The morning broke with an argument outside. Attributing it to early morning blues, I dressed and trundled downstairs to find myself in the thick of World War Three, with several veterans arguing over their bar bill. Leaving them behind, I made my way to Heysham Power Station.
That’s right – a power station. A perk of my job is that I get to go to wierd and wonderful places and power stations are certainly wierd and wonderful. Housed in the wastelands near the sea, the stations have their own microcosm, their own way of life. And, in an unreported side effect of the recent terrorism, not reported on any maps which made it a bugger to find. I arrived a good half an hour late, before enduring a thirty minute search of my belonging, a test of my laptop for viruses and my power supply for legality – and an airport-style search of my clothes. Contrary to popular opinion, the safest place to be at the moment is in a nuclear power station.
All the while, I was being educated by my “mentor”, someone who is responsible for my whereabouts at all times. For example, did you know that every forty years a nuclear power station has ended its useful life and a new one has to be built? Also, were you aware that every nuclear power station is beside the sea so that the sea water can cool the nuclear reactors? Or that every employee is on an ultra-rare final salary pension? Or that after every station is shut down, people man it for ten years, twiddling their thumbs, in case anything goes wrong?
Then, finally, I was in. And as I was travelling home an hour later, I begun to question whether to whole travel/work ratio (a whopping 10:1 on this trip) was cutting a little off-balance…
I’ve always been a tall lad. When I was nine years old, I was the first person of that age in school history to reach five foot, thereby earning the immense honour of being allowed to wear trousers instead of shorts. When I reached six foot, I was regularly conducting “beer runs” for boarders in my year, as I was the only one who looked old enough to get served at an off-license. And finally, at six-foot three inches and thirteen years old, I stopped growing – to the immense relief of my parents, who had been buying bigger and bigger clothes every few weeks for the best part of a decade just to keep up with the growth spurt.
So where did my body go next? Out, that’s where.
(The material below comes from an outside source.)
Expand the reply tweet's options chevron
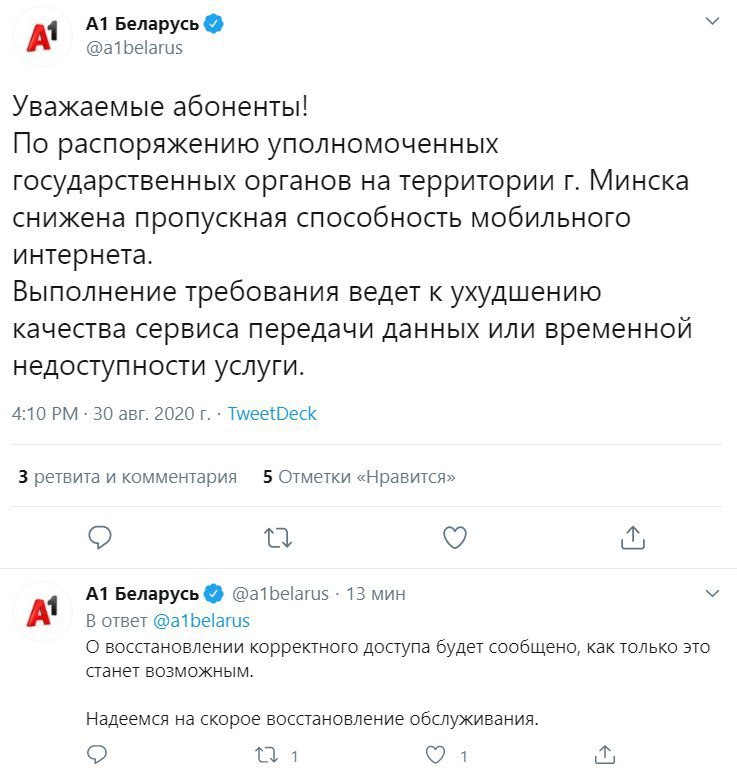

At 16 I moved away from the boarding life into another college nearby, where I discovered girls, parties and non-compulsory sport. Gradually the exercise wained and food intake went up. At university, student grants and an amazing chinese restaurant just round the corner ramped the pressure up, and by the end of my scholarly years the damage was plain to see.
Four years later, I’ve decided take a small step and get some regular exercise. There have been some false dawns before, as regular readers will be quick to point out. There was the rowing machine, which was used for around a month before I grew weary of getting up at six in the morning and row away in the cold garage before work. There was the gym membership, which became prohibitively expensive when my increasingly busy job conspired to allow me only a visit a week at most. And now, dear friends, Michelle and I have invested in two gleaming new bicycles. After a week of Halfords losing, finding and then querying the order we’d placed and paid for, we emerged on Friday night to ride home on our new purchases. It was only about a mile and a half (“But it was uphill!” I remind everyone I recant the story to), but I had to stop three times and arrived home virtually dead. Still, everyone has to start somewhere and today we’ve managed a good 3 miles stint around Stoke Park. Combine that with our new healthy eating regime and I should cheer the bathroom scales up no end in a few weeks.